◆ **REQUIREMENT A**
In the optical housing passage, toward what does light travel after it reflects off the magnifying mirror portion 40?
◆ **REQUIREMENT B**
From the optical housing passage, extract the text from "The top plate portion 50 is" up to and including "the opening portion.".

◆ **EXCERPTED PASSAGE**
-------

The PGU 20 is a unit that irradiates the inside of the housing 10 with light including an image based on an electric power supplied from the outside and a control signal. An opening (not shown) is formed corresponding to the PGU 20 mounting position of the housing 10, and the light emitted by the PGU 20 is emitted from the opening to the inside of the housing 10. The structure of PGU20 will be described later.

The flat plate mirror portion 30 is a flat plate-shaped member having a reflecting mirror formed on one surface, and is held inside the housing 10 in front of the housing 10 (to the left in FIG. 1). The mounting position of the flat plate mirror portion 30 is on the optical path of the light irradiated by the PGU 20, and is arranged so as to be inclined at a predetermined angle with respect to the optical axis of the light from the PGU 20. Therefore, the light emitted by the PGU 20 is reflected after being incident on the flat plate mirror portion 30 and travels toward the back surface of the housing 10.

The magnifying mirror portion 40 is a member having a curved surface shape in which a reflecting mirror is formed on one surface, and is held inside the housing 10 behind the housing 10. The mounting position of the magnifying mirror portion 40 is on the optical path of the light reflected by the flat plate mirror portion 30, and is arranged so as to be inclined at a predetermined angle with respect to the optical axis of the light from the flat plate mirror portion 30. Therefore, the light reflected by the flat plate mirror unit 30 is reflected again after being incident on the magnifying mirror unit 40, and travels in the direction of the translucent cover 60. FIG. 1 shows a concave mirror curved in the left-right direction as the curved surface shape of the magnifying mirror portion 40, but any shape may be used as long as it is suitable for optical design for projecting an image.

The top plate portion 50 is a lid-shaped member arranged so as to cover the opening portion opened at the upper part of the housing 10, and the opening portion is partially formed. The structure, shape, and material of the top plate portion 50 are not limited, but it is preferable that the top plate portion 50 has an airtightness to the extent that dust or the like does not enter the inside of the housing 10. Further, a translucent cover 60 is attached to the opening portion.

-------

◆ **COLLECTED DATA**
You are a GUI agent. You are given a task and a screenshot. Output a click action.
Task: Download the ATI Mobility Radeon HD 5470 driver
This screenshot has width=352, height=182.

-------

◆ **COMPLETE RESPONSE A**
The translucent cover 60.

◆ **COMPLETE RESPONSE B**
The top plate portion 50 is a lid-shaped member arranged so as to cover the opening portion opened at the upper part of the housing 10, and the opening portion is partially formed. The structure, shape, and material of the top plate portion 50 are not limited, but it is preferable that the top plate portion 50 has an airtightness to the extent that dust or the like does not enter the inside of the housing 10. Further, a translucent cover 60 is attached to the opening portion.